Perhaps, the most lethal damage, however, is spiritual. Russia’s greatest achievements were never only military victories. Russia gave humanity Tolstoy and Dostoevsky, Tchaikovsky and Shostakovich, Mendeleev and Sakharov. Its greatest influence came not from fear, but from culture, science, and human imagination. A civilization cannot reach its full potential while teaching its brightest minds to stay silent. This does not necessarily mean that Russia itself is dying. Russia is far bigger than any tyrant. It has survived invasions, revolutions, dictatorships, economic disasters and national collapses. Russian civilization will continue after Putin, just as it existed before him. What is dying is Putin’s version of Russia: the belief that greatness comes from control rather than creativity, territory rather than prosperity, obedience rather than trust.
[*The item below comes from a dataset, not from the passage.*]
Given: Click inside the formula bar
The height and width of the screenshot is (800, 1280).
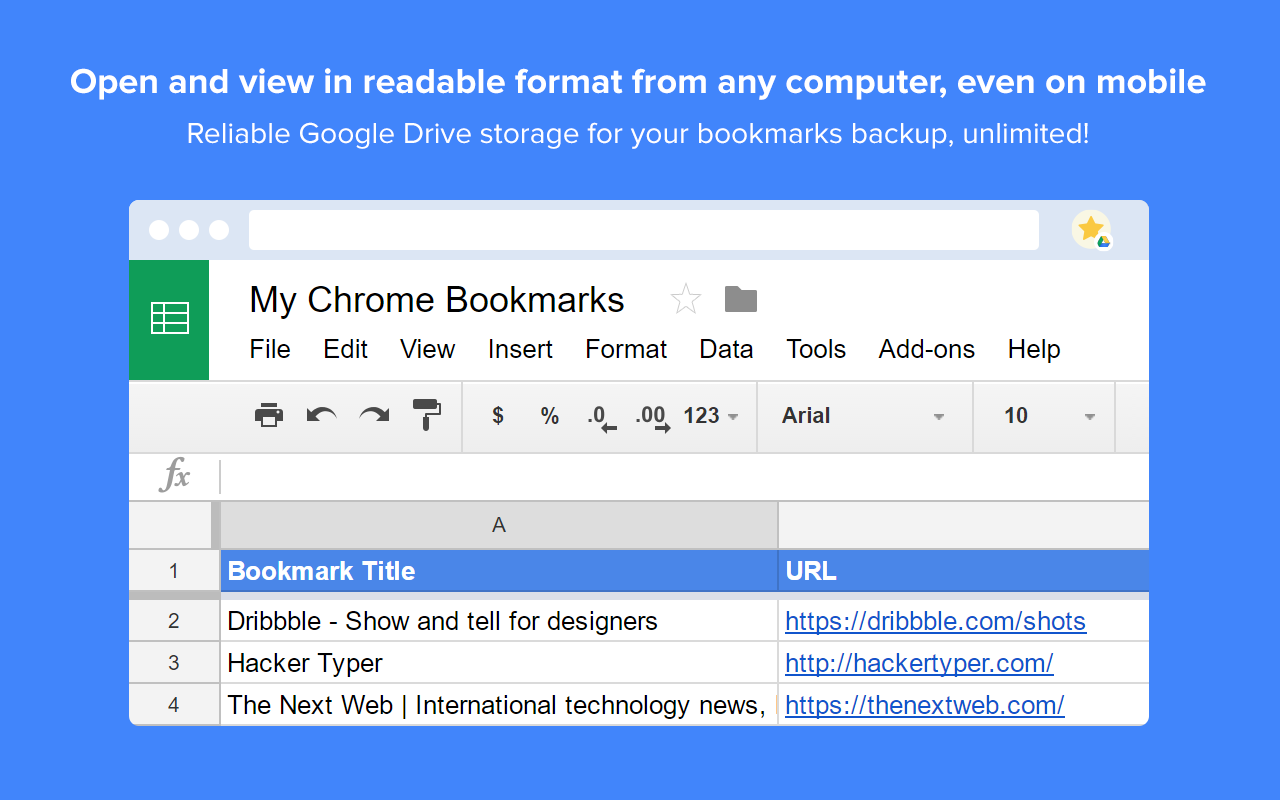Looking at the screenshot, I should click(600, 477).
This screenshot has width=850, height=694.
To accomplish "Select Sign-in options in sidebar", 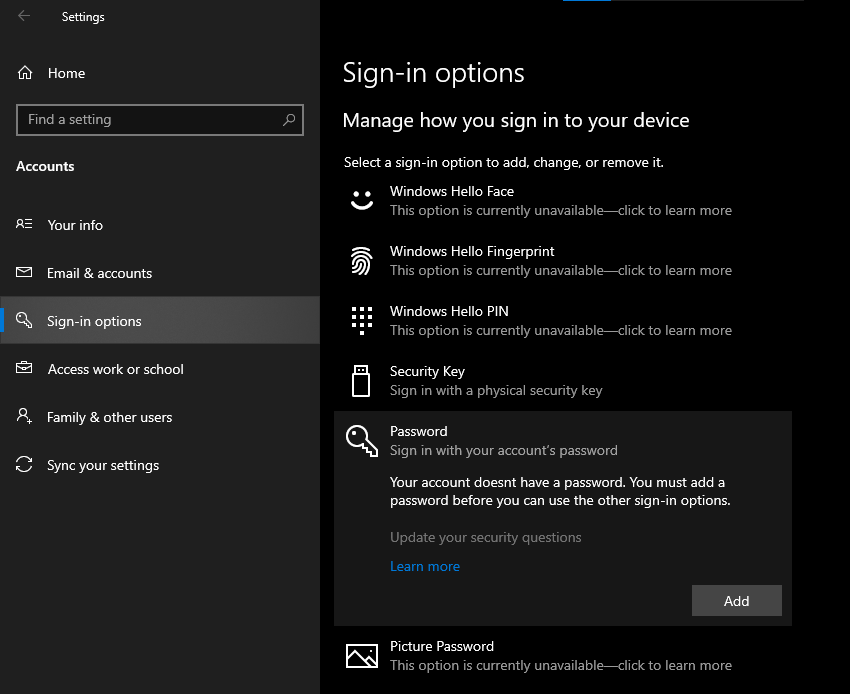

The ultimate tragedy is that Putin understood something real: the overwhelming majority of Russians genuinely desired dignity after the collapse of the Soviet Union. They wanted stability, respect, and a better future. Yet, a nation’s greatness cannot be rebuilt by restoring the fears of the past. As Talleyrand said after the fall of Napoleon and the return of the Bourbons: “They have learned nothing, and forgotten nothing.” This “forgotten nothing” mentality can be applied to Putin who famously called the collapse of the Soviet Union “the greatest geopolitical catastrophe of the 20th century.” Moreover, Putin “learned nothing” because he greatly underestimated how much the former Soviet republics have changed after their independence.
The final judgment of the Putin era thus far is this: he sought to reverse the collapse of the Soviet Union, but instead he repeated its central mistake – building a system where the state became more important than the people it was supposed to serve. Russia may one day rise again. But it will have to do so beyond Putin’s shadow.